From the opening scene of Snowed Under:

The scene was like every description of a near-death experience I’d ever heard.

I drove through the darkness toward a white light on California’s Interstate 80, east over the Donner Pass toward Lake Tahoe.

Banks of plowed snow towered above the freeway, obliterating what would have been gorgeous mountain vistas if there had been any visibility. What the newscasters had calmly predicted as “winter storm conditions” howled around us, buffeting the car and overpowering my headlights, defroster, and windshield wipers.

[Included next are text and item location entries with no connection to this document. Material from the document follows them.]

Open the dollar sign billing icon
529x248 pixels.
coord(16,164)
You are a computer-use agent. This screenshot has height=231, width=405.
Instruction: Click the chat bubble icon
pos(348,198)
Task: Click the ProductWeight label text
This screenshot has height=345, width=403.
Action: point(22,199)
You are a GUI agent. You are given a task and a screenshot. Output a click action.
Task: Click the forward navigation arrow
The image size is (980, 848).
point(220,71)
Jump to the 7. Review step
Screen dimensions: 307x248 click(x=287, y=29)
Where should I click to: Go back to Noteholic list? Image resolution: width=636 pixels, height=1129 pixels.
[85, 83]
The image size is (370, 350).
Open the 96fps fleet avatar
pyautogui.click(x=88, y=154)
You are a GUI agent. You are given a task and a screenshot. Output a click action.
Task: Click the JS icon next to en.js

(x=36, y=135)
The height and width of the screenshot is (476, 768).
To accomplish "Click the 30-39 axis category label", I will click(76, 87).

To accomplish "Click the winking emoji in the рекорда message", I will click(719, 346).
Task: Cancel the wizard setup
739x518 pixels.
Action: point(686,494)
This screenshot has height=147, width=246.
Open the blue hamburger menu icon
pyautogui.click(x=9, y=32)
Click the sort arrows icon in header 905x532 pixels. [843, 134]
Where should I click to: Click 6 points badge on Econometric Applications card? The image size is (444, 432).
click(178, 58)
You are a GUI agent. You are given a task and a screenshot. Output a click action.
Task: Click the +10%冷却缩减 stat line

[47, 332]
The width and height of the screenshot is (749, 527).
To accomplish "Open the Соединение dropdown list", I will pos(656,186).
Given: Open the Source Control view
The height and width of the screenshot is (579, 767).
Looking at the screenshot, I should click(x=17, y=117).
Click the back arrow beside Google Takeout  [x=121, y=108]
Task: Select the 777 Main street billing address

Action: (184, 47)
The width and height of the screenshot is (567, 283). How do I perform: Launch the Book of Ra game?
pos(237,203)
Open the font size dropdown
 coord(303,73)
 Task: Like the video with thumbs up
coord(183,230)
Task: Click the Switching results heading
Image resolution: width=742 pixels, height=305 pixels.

For miles, I’d searched for a rest area where I could unclench my hands from the steering wheel, clear ice from the windshield, and take care of more basic human needs. But snow obscured the exit signs and wind erased tire tracks as soon as they formed. My golden retriever, Belle, huffed warm wet breath in my ear. Her pal Mozart panted beside her. My friend Tess Olmos dozed in the passenger seat.

 

Crafting perfect opening lines, paragraphs, and pages for a novel is a task akin to writing a short story. I need to introduce the characters, setting, genre, and stakes in a way that grabs readers and makes them trust my ability to tell a story and keep them entertained. That’s a tall order.

Few authors are able to check all those boxes at once. For example, in Snowed Under, we don’t learn about the “inciting incident” that propels main character Maggie McDonald into her investigation until page nineteen, at the close of the second chapter. That’s later than usual in my books. I took a chance on revealing more about the new environment Maggie finds herself in—a winter landscape completely different from the Mediterranean climate of her home in Silicon Valley. Still, we know right away that the stakes are high, which I hope will help readers hang on for a bit.

The opening pages of Snowed Under are the least revised paragraphs of this novel. The scene is almost identical to the version that first unfolded in my imagination. I think that’s because it works. We find the characters in the midst of a dire situation (a life-threatening blizzard), and introduce the key players immediately. We see Maggie, her best friend Tess, and their dogs (which tell the reader it’s probably a cozy mystery).

It’s a tumultuous beginning, but the danger is outside the car. Inside the car, as with most cozies, the atmosphere is warm and comforting. My hope is that it draws readers in, signaling that they are entering a classic murder mystery format that is cozy, slightly edgy, and pure entertainment. With dogs.

What do you think as a reader? Does the opening atmosphere envelope you or leave you feeling meh? What do you like to read in the opening lines of a cozy mystery?